[Records for locating described items]
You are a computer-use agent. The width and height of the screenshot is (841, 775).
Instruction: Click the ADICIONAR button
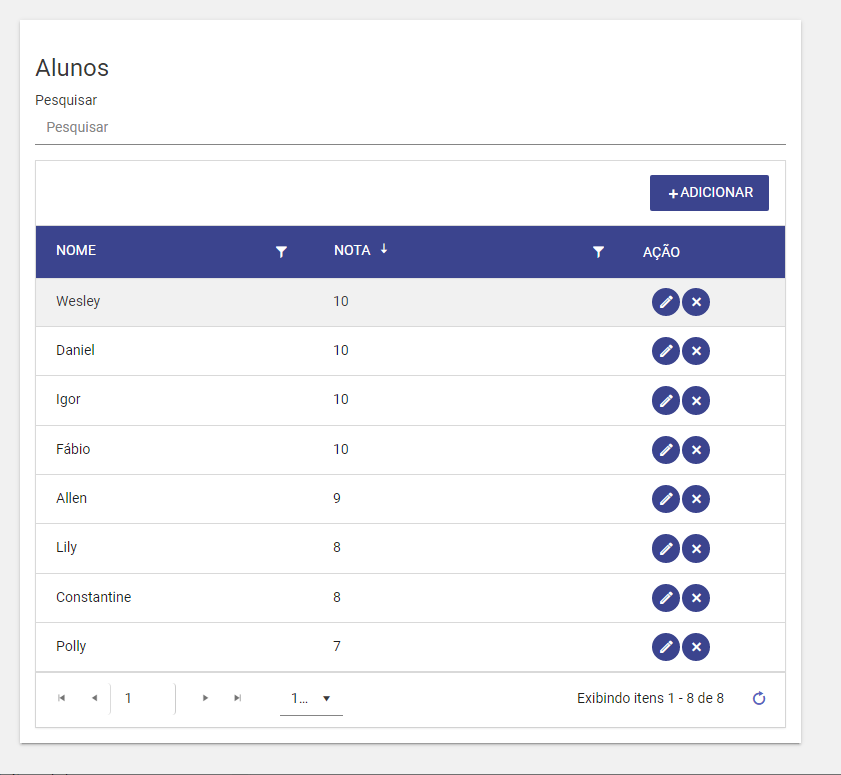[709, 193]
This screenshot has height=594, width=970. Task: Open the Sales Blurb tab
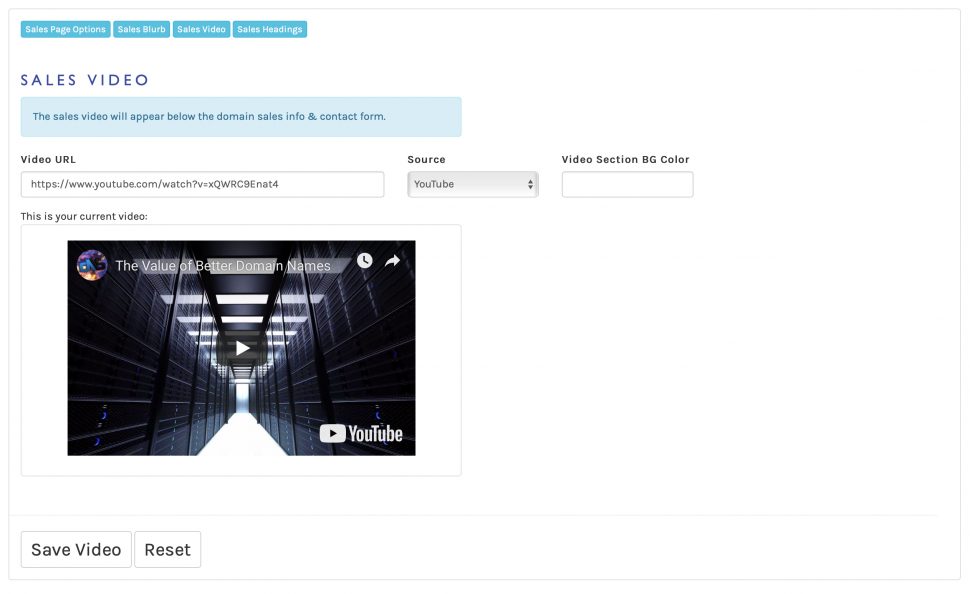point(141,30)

* What to produce
Write out each line of the data above verbatim, leaving out the pictures.

* Task solution
You are a computer-use agent. The width and height of the screenshot is (841, 775).
Instruction: Click the ADICIONAR button
[709, 193]
This screenshot has height=594, width=970. Task: Open the Sales Blurb tab
point(141,30)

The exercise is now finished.